Closed bitwalker closed 3 months ago
Thank you for the great write up! This makes a lot of sense to me (and something like this should probably have been implemented right from the start). A couple of clarifying questions:
pub struct Tree<T> { nodes: Vec<Node<T>>, } pub enum Node<T> { Leaf(T), Branch(NodeId, NodeId), } pub type NodeId = usize;
How would we use this structure to store node types for branch node (e.g., to figure out if it it is a Join
or Split
node)? Would it be done via lookups into the metadata
fields? If so, is there a downside to storing the metadata directly with node? For example (I'm going to use our current struct names):
pub struct Program {
nodes: Vec<Node>,
}
pub enum Node {
Span(Span),
Join(Join),
...
}
pub struct Join {
body: [NodeId; 2],
hash: Digest,
}
pub type NodeId = usize;
In either case, how would we handle resolving "local" vs. "external" references. By "local", I mean a node which is present in the tree, and by "external" I mean something that lives outside of the tree (e.g., a MAST root of some well-known program).

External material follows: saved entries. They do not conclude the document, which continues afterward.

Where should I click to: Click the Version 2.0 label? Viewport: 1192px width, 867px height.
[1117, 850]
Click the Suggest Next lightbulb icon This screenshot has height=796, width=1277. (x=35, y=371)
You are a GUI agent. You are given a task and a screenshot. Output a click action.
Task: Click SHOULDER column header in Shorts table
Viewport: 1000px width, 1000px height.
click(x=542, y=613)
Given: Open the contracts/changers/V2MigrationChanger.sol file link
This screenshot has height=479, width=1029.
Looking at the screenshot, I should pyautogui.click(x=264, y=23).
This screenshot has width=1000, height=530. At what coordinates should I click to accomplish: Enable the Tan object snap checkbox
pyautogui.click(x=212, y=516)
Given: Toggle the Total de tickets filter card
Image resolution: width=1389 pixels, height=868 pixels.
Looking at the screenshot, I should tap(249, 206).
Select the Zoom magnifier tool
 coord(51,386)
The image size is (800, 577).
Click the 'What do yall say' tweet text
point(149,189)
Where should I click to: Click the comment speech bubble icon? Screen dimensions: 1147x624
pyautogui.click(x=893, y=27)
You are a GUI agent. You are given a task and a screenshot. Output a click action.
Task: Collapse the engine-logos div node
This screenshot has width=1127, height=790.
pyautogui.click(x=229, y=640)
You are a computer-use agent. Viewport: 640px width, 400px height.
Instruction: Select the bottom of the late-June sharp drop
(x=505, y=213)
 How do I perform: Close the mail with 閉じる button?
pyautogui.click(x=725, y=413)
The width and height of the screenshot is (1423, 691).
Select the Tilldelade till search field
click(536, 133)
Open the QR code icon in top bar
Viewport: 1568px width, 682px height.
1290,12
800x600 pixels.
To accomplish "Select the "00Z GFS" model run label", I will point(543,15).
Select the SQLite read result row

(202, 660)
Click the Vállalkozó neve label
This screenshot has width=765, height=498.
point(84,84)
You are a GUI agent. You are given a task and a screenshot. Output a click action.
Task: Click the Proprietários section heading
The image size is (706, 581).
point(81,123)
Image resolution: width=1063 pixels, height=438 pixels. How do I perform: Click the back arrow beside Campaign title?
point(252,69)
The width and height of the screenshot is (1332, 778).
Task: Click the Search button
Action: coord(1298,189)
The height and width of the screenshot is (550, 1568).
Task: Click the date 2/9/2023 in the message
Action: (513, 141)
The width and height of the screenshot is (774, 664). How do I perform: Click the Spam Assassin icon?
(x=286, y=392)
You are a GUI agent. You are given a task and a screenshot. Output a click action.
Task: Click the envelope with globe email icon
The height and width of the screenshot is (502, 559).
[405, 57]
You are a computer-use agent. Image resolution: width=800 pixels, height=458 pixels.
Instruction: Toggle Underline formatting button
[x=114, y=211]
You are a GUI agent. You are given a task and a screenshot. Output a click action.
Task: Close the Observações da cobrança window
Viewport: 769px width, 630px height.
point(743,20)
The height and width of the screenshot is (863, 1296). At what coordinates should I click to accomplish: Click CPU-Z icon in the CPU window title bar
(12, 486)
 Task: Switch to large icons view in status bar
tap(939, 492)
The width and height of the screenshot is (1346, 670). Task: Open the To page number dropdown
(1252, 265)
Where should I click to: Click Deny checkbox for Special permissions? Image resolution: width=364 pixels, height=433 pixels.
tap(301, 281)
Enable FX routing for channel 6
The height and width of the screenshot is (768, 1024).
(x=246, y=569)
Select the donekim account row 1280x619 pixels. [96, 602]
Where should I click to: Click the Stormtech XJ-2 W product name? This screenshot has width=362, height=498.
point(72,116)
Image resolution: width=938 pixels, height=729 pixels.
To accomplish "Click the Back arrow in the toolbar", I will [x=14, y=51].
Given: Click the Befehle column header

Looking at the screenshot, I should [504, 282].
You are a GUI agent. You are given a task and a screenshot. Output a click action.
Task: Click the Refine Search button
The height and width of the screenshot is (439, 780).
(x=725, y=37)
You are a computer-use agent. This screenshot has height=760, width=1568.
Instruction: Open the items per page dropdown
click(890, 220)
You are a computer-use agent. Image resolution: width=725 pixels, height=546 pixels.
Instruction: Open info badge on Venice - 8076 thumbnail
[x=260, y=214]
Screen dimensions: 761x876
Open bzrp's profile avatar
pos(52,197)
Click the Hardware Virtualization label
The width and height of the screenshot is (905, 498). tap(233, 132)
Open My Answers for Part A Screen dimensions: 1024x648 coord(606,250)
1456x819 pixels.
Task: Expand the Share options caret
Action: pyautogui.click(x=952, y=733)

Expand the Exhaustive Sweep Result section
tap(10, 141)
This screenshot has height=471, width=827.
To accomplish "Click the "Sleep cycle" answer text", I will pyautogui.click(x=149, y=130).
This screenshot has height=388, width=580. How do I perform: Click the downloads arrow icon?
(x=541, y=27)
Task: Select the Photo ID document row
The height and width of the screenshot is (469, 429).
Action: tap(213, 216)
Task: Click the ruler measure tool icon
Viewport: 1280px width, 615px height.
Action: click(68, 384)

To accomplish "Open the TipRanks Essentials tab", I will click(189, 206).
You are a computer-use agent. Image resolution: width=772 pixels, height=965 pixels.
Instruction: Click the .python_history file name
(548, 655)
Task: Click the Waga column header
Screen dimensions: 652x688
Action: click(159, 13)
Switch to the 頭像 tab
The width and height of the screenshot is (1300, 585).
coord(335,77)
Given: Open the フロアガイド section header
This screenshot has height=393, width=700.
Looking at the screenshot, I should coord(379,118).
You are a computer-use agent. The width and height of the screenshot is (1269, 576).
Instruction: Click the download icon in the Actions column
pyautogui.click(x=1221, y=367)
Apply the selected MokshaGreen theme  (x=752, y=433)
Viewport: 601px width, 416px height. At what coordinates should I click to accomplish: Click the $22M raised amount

A potential alternative approach is to use digests as node IDs:
pub struct Program {
nodes: BTreeMap<NodeId, Node>,
}
pub enum Node {
Span(Span),
Join(Join),
...
}
pub struct Join {
body: [NodeId; 2],
hash: NodeId,
}
pub type NodeId = Digest;
We do lose the nice cache properties and compact memory representation here as we need to do a lookups into the BTreeMap
to traverse the tree, but:
NodeId
cannot be found in nodes
, it must be an external reference.I guess one way to still use vectors could be like so:
pub struct Program {
nodes: Vec<Node>,
}
pub enum Node {
Span(Span),
Join(Join),
...
Ref(Ref), // reference to an external node
}
pub struct Join {
body: [NodeId; 2],
hash: Digest,
}
pub struct Ref {
hash: Digest,
}
pub type NodeId = usize;
I think this should work. One of the potential downsides is that the integrity of the structure is not "self-enforced" (e.g., due to a bug, we could end up with multiple nodes having the same hash located in different indexes - which would not be possible with the BTreeMap
approach) - but maybe the efficiency gains are worth it.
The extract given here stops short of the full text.